YouTube is just the first domino. Lots of users only USE flash for video. As a side effect, lots of companies can take advantage of this and create their whole site in Flash and other sites can put flash ads on their pages. But if people stop needing Flash for video, then for lots of them, there's no reason to keep it installed. In turn, companies will stop creating pages and ads in Flash. In this way, Flash continues to lose dominance until it disappears. You can see this already happening a little bit thanks to the iPhone. CEO of a Fortune 500 company can't access his company's website on his iPhone because the site is in Flash. He tells the web guys to "fix it" (which means axing Flash and making a new site).

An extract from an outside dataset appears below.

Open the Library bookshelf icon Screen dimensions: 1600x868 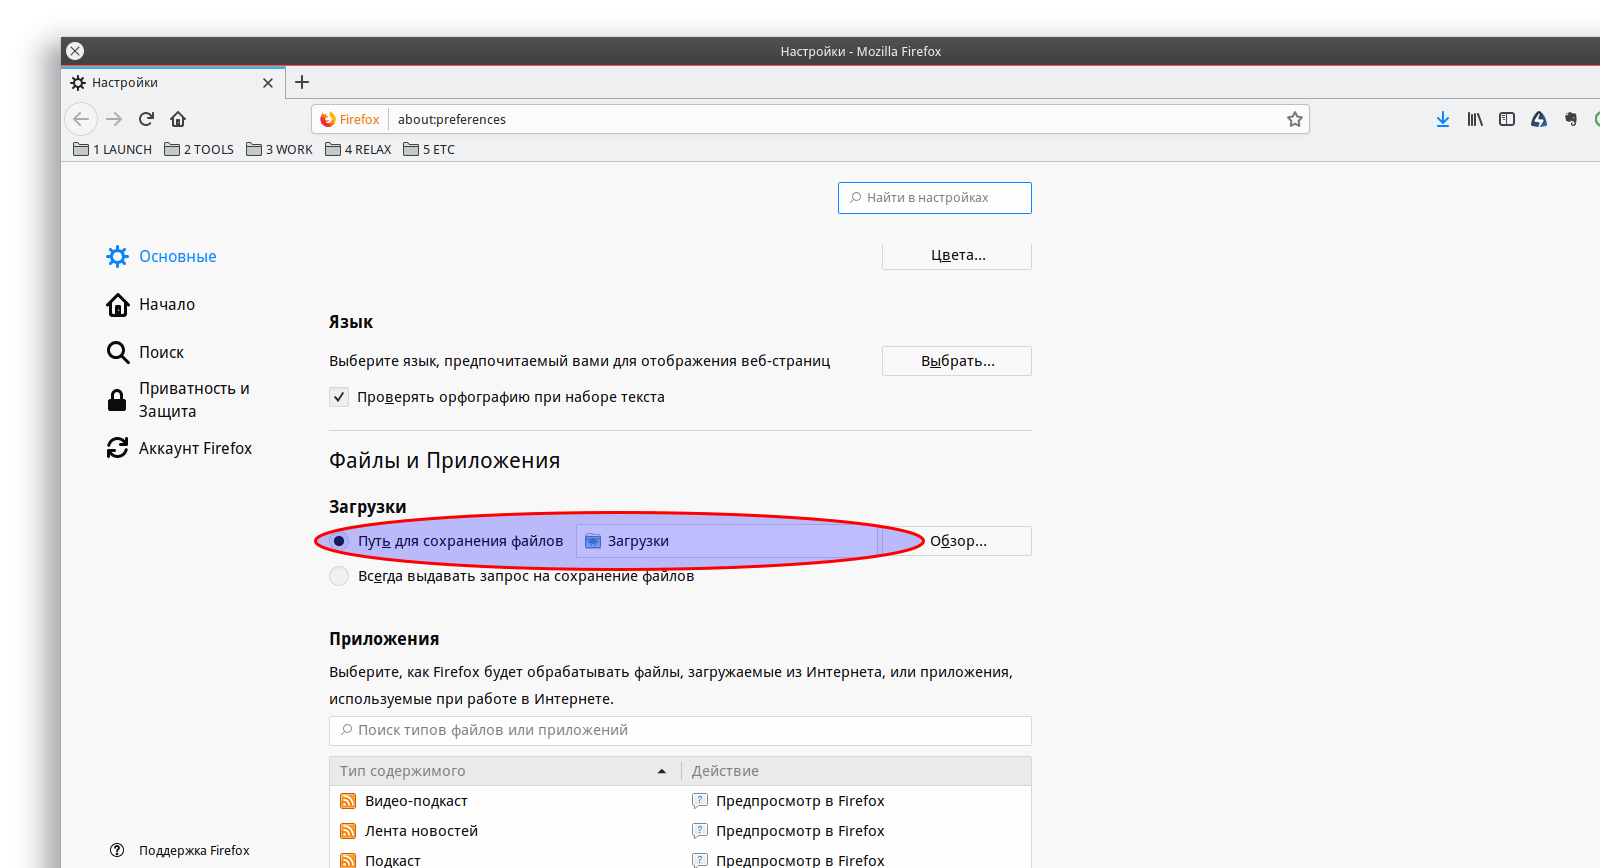(1475, 119)
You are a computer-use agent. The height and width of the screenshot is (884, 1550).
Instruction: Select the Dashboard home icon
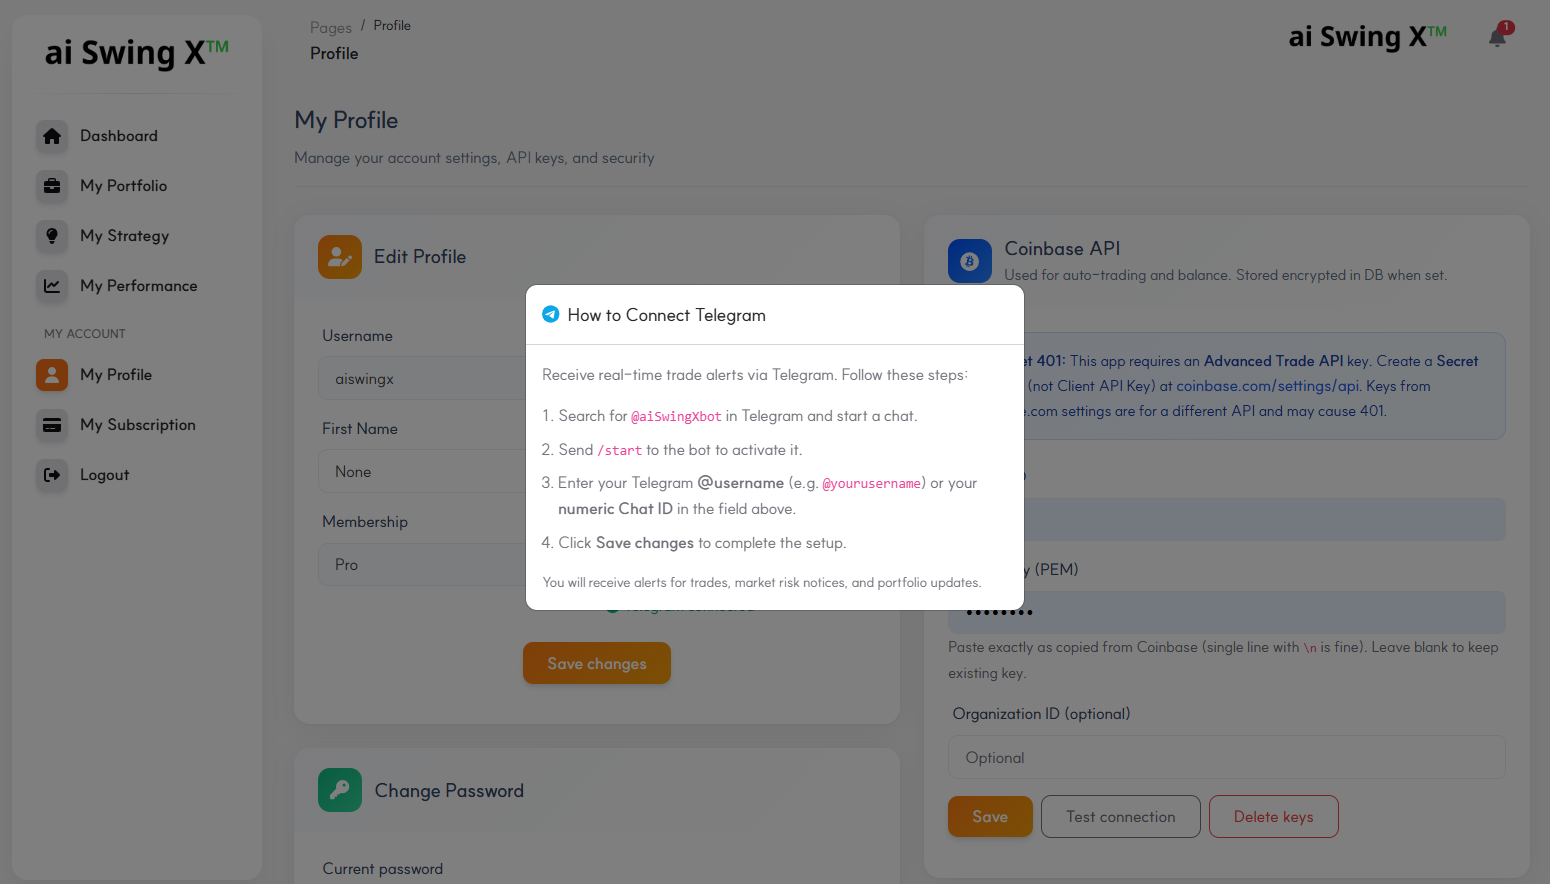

Though in reality Joe Average won't uninstall Flash once he doesn't need it. It'll just languish on his system. But when he buys a next computer, he won't install Flash because he will never be prompted to install it to watch a video on YouTube. This is the way Flash dies.

i see your point, but there are some (bad bad bad) sites that actually require flash to navigate properly and use the site at all. those sites are still going to prompt people to install flash, and although i can imagine that minority will shrink, it will take a while :( i mean safari/os x comes with a built in flash plugin now so you don't even have a choice about installing it, although i guess you could delete it :lol
 
Kano On The Phone said:
"Dudes, why do you want to wait for the Playstation 2 when the Dreamcast is out and already has games!"
What's hilarious is that in this case, you have the DC and I have the PS2 since TPC are far more powerful. :P
 
Shogmaster said:
What's hilarious is that in this case, you have the DC and I have the PS2 since TPC are far more powerful. :P

A better analogy is those huge brick Windows Mobile phones they used to make and the iPhone.
 
I just turned my pc in to a mac over the weekend, what i really don't like about the mac os x is the single window model, i can't do side by side windows with out a script. Since iphone is limited to one object window at a time it's not a big deal, but for the tablet if i want to browse the web and watch a video at the same time will it let me?
 
Technosteve said:
I just turned my pc in to a mac over the weekend, what i really don't like about the mac os x is the single window model, i can't do side by side windows with out a script. Since iphone is limited to one object window at a time it's not a big deal, but for the tablet if i want to browse the web and watch a video at the same time will it let me?

I'll tell you, but only if you give me the winning Powerball numbers for tomorrow.
 
My predictions:

  • 10.1" transflective display
  • Home button, but it does not take you 'home' like on the iPhone. What it does is pop up a dock, a la OS X, where you can launch iPhone and tablet specific apps as well as items like books that you've added to it for quicker access. The dock is not a permanent fixture on the screen, only appearing when it's specifically accessed (unlike iPhone where its 'dock' is there 100% of the time that you're not in an app).
  • In the dock, applications are capable of opening multiple windows, which show up in stacks the same as OS X.
  • Books come with tools such as highlight, clip, bookmark, and underlining/free writing through use of your finger.
  • Moderate storage on the device. Apple pushes the tablet's connectivity with iTunes on your Mac/PC and its ability to stream movies and TV shows through a subscription model.
  • Apple adds the option of a monthly subscription service for TV and/or movies, where you can stream the shows immediately to the tablet.
  • iWorks '10 is an HTML5 service that stores your notes/documents from class and work in the cloud so that there is no finder visible to the user on the tablet. The OS gives an option of saving PDFs and other files directly to iWorks/iDisk.
  • The device does not have integrated 3G/4G access or, it is access much like the Kindle where people can download eBooks but they have to be within range of WiFi to browse web pages, etc.
I'll probably think of more, but that's what strikes me as plausible at the moment.